Hayata serdiğimiz eylemler, zihnin düşüncelerinin hayata yansımış halleridir. Yüreklere doğru yol almış ve oraya varmışsa bu durumda eylemlerimiz kimliğimiz halini alır. Yani savunulan düşüncelerin hayata yansıyan yönü kimliklerdir. Bizim kimliğimiz de hakikat merkezli olup hakkın safında saf bağlamayı emreder. Ne sebeple olursa olsun hakikatin hayata yansımış halinden başka anlamlara bürünmeyi kabul etmez bu kimlik. Bu yüzden başka macera ve mecralarda gezinmek yerine, kitapla yoğrulmuş ve kişiliğin tohumlarında can bulmuş kimliğimizi yaşatmak olmalı gayemiz.
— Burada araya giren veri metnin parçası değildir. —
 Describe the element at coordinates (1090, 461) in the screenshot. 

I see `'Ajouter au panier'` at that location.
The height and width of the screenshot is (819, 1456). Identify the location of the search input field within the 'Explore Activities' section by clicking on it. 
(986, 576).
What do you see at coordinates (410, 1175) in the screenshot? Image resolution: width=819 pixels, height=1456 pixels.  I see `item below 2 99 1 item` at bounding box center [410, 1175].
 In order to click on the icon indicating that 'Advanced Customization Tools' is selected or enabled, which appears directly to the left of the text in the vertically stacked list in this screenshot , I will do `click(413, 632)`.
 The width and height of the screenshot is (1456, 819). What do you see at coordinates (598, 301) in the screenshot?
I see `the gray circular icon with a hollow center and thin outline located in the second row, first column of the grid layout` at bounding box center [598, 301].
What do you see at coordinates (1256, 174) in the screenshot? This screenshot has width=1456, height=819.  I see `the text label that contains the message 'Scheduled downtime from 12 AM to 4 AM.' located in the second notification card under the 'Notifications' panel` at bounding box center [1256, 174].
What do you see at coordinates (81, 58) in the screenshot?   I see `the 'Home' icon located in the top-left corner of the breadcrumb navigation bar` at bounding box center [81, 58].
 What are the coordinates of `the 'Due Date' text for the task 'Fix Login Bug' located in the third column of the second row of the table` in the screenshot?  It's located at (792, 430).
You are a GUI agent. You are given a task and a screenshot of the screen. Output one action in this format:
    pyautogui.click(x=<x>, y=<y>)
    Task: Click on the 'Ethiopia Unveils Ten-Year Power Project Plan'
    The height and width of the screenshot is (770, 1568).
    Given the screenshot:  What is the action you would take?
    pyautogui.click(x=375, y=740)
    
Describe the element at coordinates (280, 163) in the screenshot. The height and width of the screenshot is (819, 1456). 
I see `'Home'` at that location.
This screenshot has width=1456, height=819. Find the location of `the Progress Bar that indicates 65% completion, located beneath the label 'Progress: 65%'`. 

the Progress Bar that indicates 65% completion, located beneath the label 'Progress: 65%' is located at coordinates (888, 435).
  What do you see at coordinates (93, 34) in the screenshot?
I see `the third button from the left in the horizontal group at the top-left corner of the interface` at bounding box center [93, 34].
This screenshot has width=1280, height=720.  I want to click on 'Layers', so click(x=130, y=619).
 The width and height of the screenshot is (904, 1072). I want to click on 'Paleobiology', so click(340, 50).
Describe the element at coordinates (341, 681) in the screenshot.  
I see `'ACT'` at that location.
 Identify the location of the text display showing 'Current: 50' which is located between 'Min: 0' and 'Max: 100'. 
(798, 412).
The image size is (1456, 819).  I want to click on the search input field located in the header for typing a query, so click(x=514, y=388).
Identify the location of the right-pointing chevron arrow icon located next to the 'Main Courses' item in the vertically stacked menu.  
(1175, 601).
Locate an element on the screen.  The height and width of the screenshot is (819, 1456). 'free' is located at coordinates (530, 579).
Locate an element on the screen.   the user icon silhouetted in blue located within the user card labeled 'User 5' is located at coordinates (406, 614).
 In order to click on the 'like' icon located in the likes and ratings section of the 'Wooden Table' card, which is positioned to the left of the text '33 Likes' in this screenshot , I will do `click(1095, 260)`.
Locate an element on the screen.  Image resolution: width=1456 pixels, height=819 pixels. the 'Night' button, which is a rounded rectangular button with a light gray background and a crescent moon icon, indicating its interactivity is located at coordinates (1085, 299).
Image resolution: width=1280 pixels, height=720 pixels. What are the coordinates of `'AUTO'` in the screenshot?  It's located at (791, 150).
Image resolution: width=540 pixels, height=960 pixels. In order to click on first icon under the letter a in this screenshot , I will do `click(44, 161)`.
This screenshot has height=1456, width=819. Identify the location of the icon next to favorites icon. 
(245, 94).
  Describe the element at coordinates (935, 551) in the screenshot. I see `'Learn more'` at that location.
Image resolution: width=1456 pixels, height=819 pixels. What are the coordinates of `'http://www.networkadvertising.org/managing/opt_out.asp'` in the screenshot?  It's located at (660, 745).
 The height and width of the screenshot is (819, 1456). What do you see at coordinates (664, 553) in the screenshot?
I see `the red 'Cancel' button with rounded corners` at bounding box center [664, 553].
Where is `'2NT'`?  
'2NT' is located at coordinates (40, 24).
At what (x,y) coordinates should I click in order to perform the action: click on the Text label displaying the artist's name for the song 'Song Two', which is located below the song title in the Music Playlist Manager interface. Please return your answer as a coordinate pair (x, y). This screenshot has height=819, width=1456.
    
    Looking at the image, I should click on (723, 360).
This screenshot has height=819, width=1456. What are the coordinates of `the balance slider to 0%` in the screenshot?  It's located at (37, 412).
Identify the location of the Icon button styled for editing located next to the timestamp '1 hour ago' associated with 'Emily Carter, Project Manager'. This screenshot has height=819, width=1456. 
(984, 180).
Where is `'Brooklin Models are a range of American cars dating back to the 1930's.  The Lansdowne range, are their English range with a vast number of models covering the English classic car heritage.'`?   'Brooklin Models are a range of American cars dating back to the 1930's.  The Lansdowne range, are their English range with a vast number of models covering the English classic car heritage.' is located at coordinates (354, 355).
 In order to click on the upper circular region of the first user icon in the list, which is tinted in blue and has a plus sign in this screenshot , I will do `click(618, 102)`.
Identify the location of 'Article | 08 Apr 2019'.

Şunun altının çizilmesi gerekir ki sahip olduğumuz kimliğimiz, kusursuz olmayı değil kusurlarla dikilmiş binaları yıkmayı amaçlar. Amacımız nispetince gayret etmek temel sorumluluğumuzdur. Sabıkalı kimlikleri yok etmeyi değil, ıslah etmeyi kendimize dert edinmeliyiz. Çünkü Kitabın kalbinde yatan kimlik ve kişiliklerin en belirgin özellikleri, yok etmek değil ıslah etmektir. Bundan ötesi kimlik inşasına değil kimlik sendromuna sebebiyet verir.

Sözün özü; duruşumuz ve yürüyüşümüz kimliğimizdir. Kimlik ile hayatın bir parçasına değil, tamamına dokunabilmeliyiz. Toplumsal diriliş için ayağa kalkıp hareket halinde olmak, kimliğimizin özünü oluşturur.